Alfio Mosca – Un fatto di cronaca avvenuto qualche settimana fa nei pressi del centro commerciale Il Continente che ha visto coinvolti due minori. La polizia locale di Rezzato ha fermato due ragazzi, rispettivamente di 13 e 14 anni, intenti a dare fuoco ad una siepe con del benzene utilizzato per ricaricare gli accendini. Le forze dell’ordine sono riuscite facilmente a fermare il principio di incendio e, perquisendo i giovani, li hanno trovati in possesso di 3 coltelli affilati con lame di 13 cm. Questi, assieme alla sostanza infiammabile, sono stati sequestrati.
Il fatto di per sé non ha provocato gravi danni, ma può far riflettere sullo stato di disagio provato dalle giovani generazioni. Episodi simili, difatti, si ripetono quotidianamente nel bresciano. Atti di vandalismo che non possono essere etichettati solo come episodi ma che, vista la diffusione, devono fare da spia. Schiamazzi, danneggiamenti a luoghi pubblici, litigi, muri imbrattati sono solo alcuni dagli eventi che ritroverete aprendo qualunque quotidiano o sito internet di cronaca.
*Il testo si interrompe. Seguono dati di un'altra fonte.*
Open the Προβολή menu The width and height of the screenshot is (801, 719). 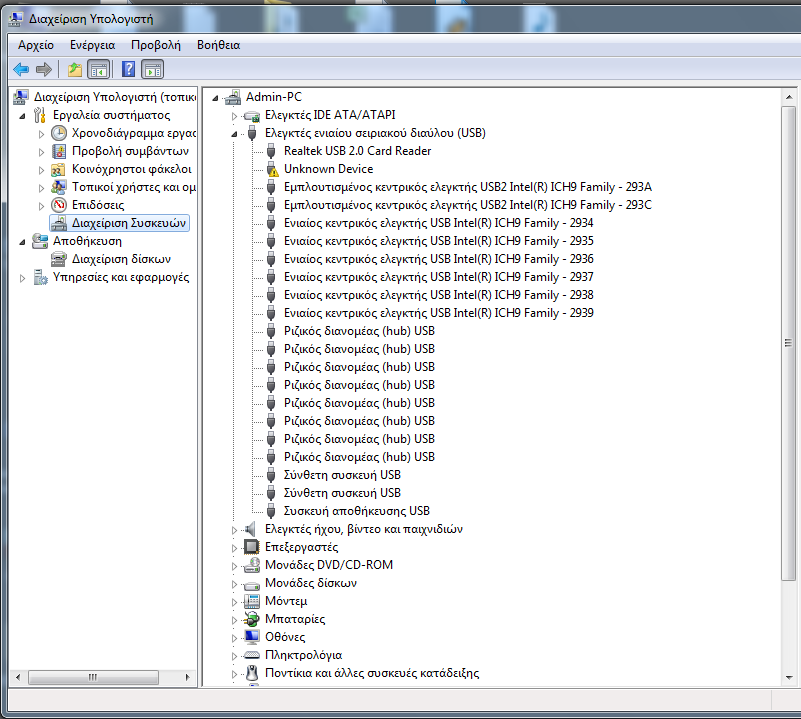[x=155, y=45]
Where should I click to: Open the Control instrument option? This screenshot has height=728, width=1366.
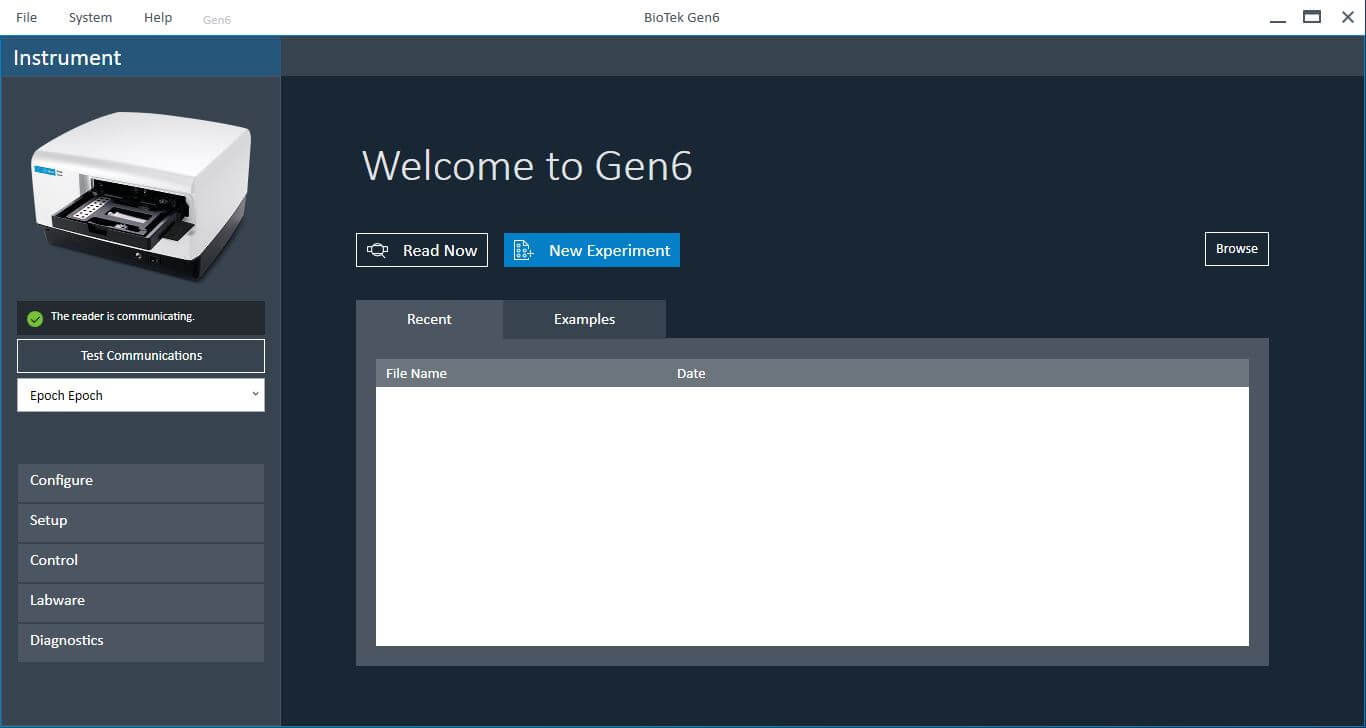(141, 561)
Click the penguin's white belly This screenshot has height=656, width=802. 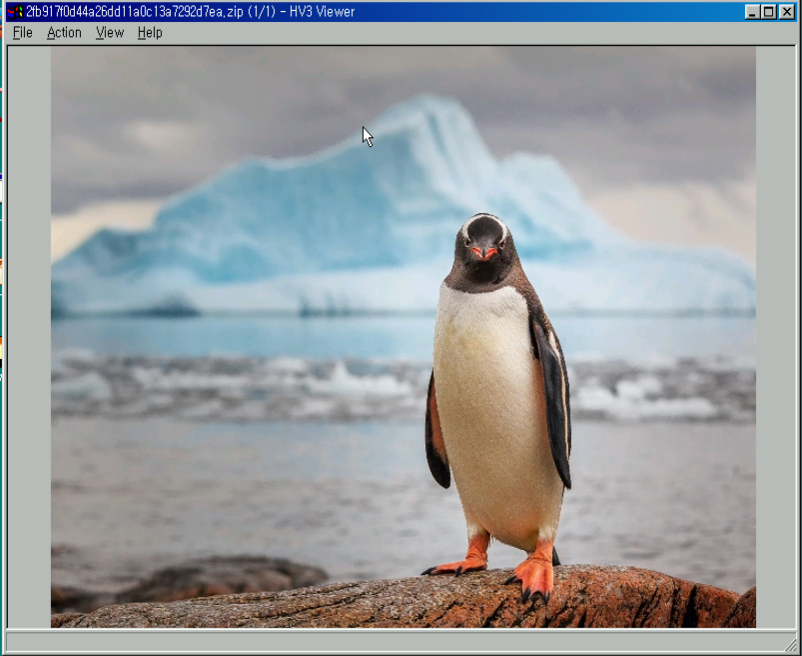[x=488, y=400]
Intanto le forze dell’ordine stanno provando ad utilizzare la via del dialogo. Per evitare di essere percepiti come “nemici” quando vedono un gruppo di ragazzi si fermano per una chiacchierata amichevole e si mostrano come persone a servizio della cittadinanza, su cui contare in caso di necessità. Un gesto che potrebbe davvero ottenere risultati favorevoli: le parole possono vincere laddove altri strumenti più elaborati falliscono.